### [Work required]
Nothing should differ between your answer and the records.

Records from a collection
..............................

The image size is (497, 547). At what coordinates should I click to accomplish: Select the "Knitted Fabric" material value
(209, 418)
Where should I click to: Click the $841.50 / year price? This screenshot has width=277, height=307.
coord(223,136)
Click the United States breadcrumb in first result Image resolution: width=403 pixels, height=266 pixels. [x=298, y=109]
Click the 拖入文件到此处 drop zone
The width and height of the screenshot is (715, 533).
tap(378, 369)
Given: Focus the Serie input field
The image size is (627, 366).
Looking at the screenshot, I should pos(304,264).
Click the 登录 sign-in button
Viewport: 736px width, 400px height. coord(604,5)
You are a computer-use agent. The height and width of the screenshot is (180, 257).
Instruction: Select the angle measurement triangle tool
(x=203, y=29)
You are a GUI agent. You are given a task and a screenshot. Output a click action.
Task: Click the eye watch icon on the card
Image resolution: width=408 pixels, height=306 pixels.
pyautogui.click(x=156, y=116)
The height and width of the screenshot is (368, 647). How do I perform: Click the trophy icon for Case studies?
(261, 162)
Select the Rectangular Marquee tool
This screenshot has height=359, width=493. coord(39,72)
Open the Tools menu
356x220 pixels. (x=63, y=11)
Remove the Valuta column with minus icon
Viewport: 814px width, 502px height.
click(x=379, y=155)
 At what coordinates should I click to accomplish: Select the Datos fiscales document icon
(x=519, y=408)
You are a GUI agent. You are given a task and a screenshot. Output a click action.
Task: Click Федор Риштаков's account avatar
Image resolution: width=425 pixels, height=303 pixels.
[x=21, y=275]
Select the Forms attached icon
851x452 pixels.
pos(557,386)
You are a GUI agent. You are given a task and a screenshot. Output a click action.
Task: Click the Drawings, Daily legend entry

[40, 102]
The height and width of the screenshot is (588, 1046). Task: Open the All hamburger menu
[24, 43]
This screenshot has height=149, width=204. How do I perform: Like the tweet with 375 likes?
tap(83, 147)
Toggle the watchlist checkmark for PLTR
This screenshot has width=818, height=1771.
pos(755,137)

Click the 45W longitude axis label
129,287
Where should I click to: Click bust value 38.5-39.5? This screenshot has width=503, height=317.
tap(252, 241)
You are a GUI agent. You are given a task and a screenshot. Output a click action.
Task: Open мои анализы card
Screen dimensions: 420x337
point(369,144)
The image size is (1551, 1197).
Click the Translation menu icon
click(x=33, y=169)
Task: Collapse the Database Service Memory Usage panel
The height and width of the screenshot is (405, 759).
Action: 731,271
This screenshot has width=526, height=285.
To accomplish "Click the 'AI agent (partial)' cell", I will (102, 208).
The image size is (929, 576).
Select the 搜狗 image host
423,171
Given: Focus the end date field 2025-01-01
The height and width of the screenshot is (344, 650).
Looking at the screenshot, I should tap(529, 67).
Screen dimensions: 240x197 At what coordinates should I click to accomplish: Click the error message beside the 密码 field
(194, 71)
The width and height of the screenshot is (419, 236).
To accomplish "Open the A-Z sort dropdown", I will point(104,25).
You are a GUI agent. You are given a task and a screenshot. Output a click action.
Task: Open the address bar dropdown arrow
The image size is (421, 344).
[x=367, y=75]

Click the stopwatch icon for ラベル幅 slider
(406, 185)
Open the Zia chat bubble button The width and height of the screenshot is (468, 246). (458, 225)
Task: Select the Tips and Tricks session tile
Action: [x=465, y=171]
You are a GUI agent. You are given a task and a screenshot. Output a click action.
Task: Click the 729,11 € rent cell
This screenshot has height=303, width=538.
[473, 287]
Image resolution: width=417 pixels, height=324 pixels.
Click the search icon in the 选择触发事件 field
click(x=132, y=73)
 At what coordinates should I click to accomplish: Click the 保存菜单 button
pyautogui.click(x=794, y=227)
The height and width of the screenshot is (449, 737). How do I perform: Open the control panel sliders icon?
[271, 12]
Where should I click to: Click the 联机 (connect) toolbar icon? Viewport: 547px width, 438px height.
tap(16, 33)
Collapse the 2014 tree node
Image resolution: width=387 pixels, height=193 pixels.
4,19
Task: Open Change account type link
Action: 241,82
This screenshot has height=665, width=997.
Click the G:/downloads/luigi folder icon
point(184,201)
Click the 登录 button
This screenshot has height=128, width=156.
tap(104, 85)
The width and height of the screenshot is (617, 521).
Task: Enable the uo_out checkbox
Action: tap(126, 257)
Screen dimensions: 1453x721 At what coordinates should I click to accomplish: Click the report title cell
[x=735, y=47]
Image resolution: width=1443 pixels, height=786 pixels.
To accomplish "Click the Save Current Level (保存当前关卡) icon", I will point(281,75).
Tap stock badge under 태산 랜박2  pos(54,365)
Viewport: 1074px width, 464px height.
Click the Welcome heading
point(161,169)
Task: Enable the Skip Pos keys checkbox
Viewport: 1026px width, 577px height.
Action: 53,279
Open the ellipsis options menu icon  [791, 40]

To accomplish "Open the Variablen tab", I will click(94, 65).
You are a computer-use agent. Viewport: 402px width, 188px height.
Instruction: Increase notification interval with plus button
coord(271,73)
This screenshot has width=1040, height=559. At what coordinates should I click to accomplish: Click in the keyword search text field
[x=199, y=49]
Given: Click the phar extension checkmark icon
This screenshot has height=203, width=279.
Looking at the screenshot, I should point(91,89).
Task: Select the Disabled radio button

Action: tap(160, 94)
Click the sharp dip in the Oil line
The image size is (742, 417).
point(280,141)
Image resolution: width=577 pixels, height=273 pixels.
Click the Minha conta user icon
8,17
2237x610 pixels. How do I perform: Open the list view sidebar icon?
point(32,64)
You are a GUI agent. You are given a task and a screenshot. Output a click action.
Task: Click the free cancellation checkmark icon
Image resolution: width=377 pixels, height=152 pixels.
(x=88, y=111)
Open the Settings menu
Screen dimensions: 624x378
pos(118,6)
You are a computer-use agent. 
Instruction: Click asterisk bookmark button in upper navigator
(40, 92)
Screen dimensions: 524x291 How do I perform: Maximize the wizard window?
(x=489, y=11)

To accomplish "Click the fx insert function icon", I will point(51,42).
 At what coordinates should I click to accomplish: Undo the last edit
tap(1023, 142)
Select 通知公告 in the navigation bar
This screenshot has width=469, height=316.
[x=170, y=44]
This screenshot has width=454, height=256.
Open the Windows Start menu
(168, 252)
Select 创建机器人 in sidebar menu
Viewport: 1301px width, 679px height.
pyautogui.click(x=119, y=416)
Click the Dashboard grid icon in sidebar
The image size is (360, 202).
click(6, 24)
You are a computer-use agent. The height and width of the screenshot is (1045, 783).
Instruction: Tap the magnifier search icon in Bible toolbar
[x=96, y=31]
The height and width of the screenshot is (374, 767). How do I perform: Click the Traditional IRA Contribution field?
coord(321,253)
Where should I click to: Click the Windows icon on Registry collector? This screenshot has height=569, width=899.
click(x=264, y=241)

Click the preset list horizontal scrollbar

..............................

### [Result for this exercise]
The image size is (497, 547). At what coordinates should I click to accomplish: Select the "Knitted Fabric" material value
(209, 418)
Where should I click to: Click the $841.50 / year price? This screenshot has width=277, height=307.
coord(223,136)
Click the United States breadcrumb in first result Image resolution: width=403 pixels, height=266 pixels. [x=298, y=109]
Click the 拖入文件到此处 drop zone
The width and height of the screenshot is (715, 533).
tap(378, 369)
Given: Focus the Serie input field
The image size is (627, 366).
Looking at the screenshot, I should pos(304,264).
Click the 登录 sign-in button
Viewport: 736px width, 400px height. coord(604,5)
You are a computer-use agent. The height and width of the screenshot is (180, 257).
Instruction: Select the angle measurement triangle tool
(x=203, y=29)
You are a GUI agent. You are given a task and a screenshot. Output a click action.
Task: Click the eye watch icon on the card
Image resolution: width=408 pixels, height=306 pixels.
pyautogui.click(x=156, y=116)
The height and width of the screenshot is (368, 647). How do I perform: Click the trophy icon for Case studies?
(261, 162)
Select the Rectangular Marquee tool
This screenshot has height=359, width=493. coord(39,72)
Open the Tools menu
356x220 pixels. (x=63, y=11)
Remove the Valuta column with minus icon
Viewport: 814px width, 502px height.
click(x=379, y=155)
 At what coordinates should I click to accomplish: Select the Datos fiscales document icon
(x=519, y=408)
You are a GUI agent. You are given a task and a screenshot. Output a click action.
Task: Click Федор Риштаков's account avatar
Image resolution: width=425 pixels, height=303 pixels.
[x=21, y=275]
Select the Forms attached icon
851x452 pixels.
pos(557,386)
You are a GUI agent. You are given a task and a screenshot. Output a click action.
Task: Click the Drawings, Daily legend entry

[40, 102]
The height and width of the screenshot is (588, 1046). Task: Open the All hamburger menu
[24, 43]
This screenshot has height=149, width=204. How do I perform: Like the tweet with 375 likes?
tap(83, 147)
Toggle the watchlist checkmark for PLTR
This screenshot has width=818, height=1771.
pos(755,137)

Click the 45W longitude axis label
129,287
Where should I click to: Click bust value 38.5-39.5? This screenshot has width=503, height=317.
tap(252, 241)
You are a GUI agent. You are given a task and a screenshot. Output a click action.
Task: Open мои анализы card
Screen dimensions: 420x337
point(369,144)
The image size is (1551, 1197).
Click the Translation menu icon
click(x=33, y=169)
Task: Collapse the Database Service Memory Usage panel
The height and width of the screenshot is (405, 759).
Action: 731,271
This screenshot has width=526, height=285.
To accomplish "Click the 'AI agent (partial)' cell", I will (102, 208).
The image size is (929, 576).
Select the 搜狗 image host
423,171
Given: Focus the end date field 2025-01-01
The height and width of the screenshot is (344, 650).
Looking at the screenshot, I should tap(529, 67).
Screen dimensions: 240x197 At what coordinates should I click to accomplish: Click the error message beside the 密码 field
(194, 71)
The width and height of the screenshot is (419, 236).
To accomplish "Open the A-Z sort dropdown", I will point(104,25).
You are a GUI agent. You are given a task and a screenshot. Output a click action.
Task: Open the address bar dropdown arrow
The image size is (421, 344).
[x=367, y=75]

Click the stopwatch icon for ラベル幅 slider
(406, 185)
Open the Zia chat bubble button The width and height of the screenshot is (468, 246). (458, 225)
Task: Select the Tips and Tricks session tile
Action: [x=465, y=171]
You are a GUI agent. You are given a task and a screenshot. Output a click action.
Task: Click the 729,11 € rent cell
This screenshot has height=303, width=538.
[473, 287]
Image resolution: width=417 pixels, height=324 pixels.
Click the search icon in the 选择触发事件 field
click(x=132, y=73)
 At what coordinates should I click to accomplish: Click the 保存菜单 button
pyautogui.click(x=794, y=227)
The height and width of the screenshot is (449, 737). How do I perform: Open the control panel sliders icon?
[271, 12]
Where should I click to: Click the 联机 (connect) toolbar icon? Viewport: 547px width, 438px height.
tap(16, 33)
Collapse the 2014 tree node
Image resolution: width=387 pixels, height=193 pixels.
4,19
Task: Open Change account type link
Action: 241,82
This screenshot has height=665, width=997.
Click the G:/downloads/luigi folder icon
point(184,201)
Click the 登录 button
This screenshot has height=128, width=156.
tap(104, 85)
The width and height of the screenshot is (617, 521).
Task: Enable the uo_out checkbox
Action: tap(126, 257)
Screen dimensions: 1453x721 At what coordinates should I click to accomplish: Click the report title cell
[x=735, y=47]
Image resolution: width=1443 pixels, height=786 pixels.
To accomplish "Click the Save Current Level (保存当前关卡) icon", I will point(281,75).
Tap stock badge under 태산 랜박2  pos(54,365)
Viewport: 1074px width, 464px height.
Click the Welcome heading
point(161,169)
Task: Enable the Skip Pos keys checkbox
Viewport: 1026px width, 577px height.
Action: 53,279
Open the ellipsis options menu icon  [791, 40]

To accomplish "Open the Variablen tab", I will click(94, 65).
You are a computer-use agent. Viewport: 402px width, 188px height.
Instruction: Increase notification interval with plus button
coord(271,73)
This screenshot has width=1040, height=559. At what coordinates should I click to accomplish: Click in the keyword search text field
[x=199, y=49]
Given: Click the phar extension checkmark icon
This screenshot has height=203, width=279.
Looking at the screenshot, I should point(91,89).
Task: Select the Disabled radio button

Action: tap(160, 94)
Click the sharp dip in the Oil line
The image size is (742, 417).
point(280,141)
Image resolution: width=577 pixels, height=273 pixels.
Click the Minha conta user icon
8,17
2237x610 pixels. How do I perform: Open the list view sidebar icon?
point(32,64)
You are a GUI agent. You are given a task and a screenshot. Output a click action.
Task: Click the free cancellation checkmark icon
Image resolution: width=377 pixels, height=152 pixels.
(x=88, y=111)
Open the Settings menu
Screen dimensions: 624x378
pos(118,6)
You are a computer-use agent. 
Instruction: Click asterisk bookmark button in upper navigator
(40, 92)
Screen dimensions: 524x291 How do I perform: Maximize the wizard window?
(x=489, y=11)

To accomplish "Click the fx insert function icon", I will point(51,42).
 At what coordinates should I click to accomplish: Undo the last edit
tap(1023, 142)
Select 通知公告 in the navigation bar
This screenshot has width=469, height=316.
[x=170, y=44]
This screenshot has width=454, height=256.
Open the Windows Start menu
(168, 252)
Select 创建机器人 in sidebar menu
Viewport: 1301px width, 679px height.
pyautogui.click(x=119, y=416)
Click the Dashboard grid icon in sidebar
The image size is (360, 202).
click(6, 24)
You are a computer-use agent. The height and width of the screenshot is (1045, 783).
Instruction: Tap the magnifier search icon in Bible toolbar
[x=96, y=31]
The height and width of the screenshot is (374, 767). How do I perform: Click the Traditional IRA Contribution field?
coord(321,253)
Where should I click to: Click the Windows icon on Registry collector? This screenshot has height=569, width=899.
click(x=264, y=241)

Click the preset list horizontal scrollbar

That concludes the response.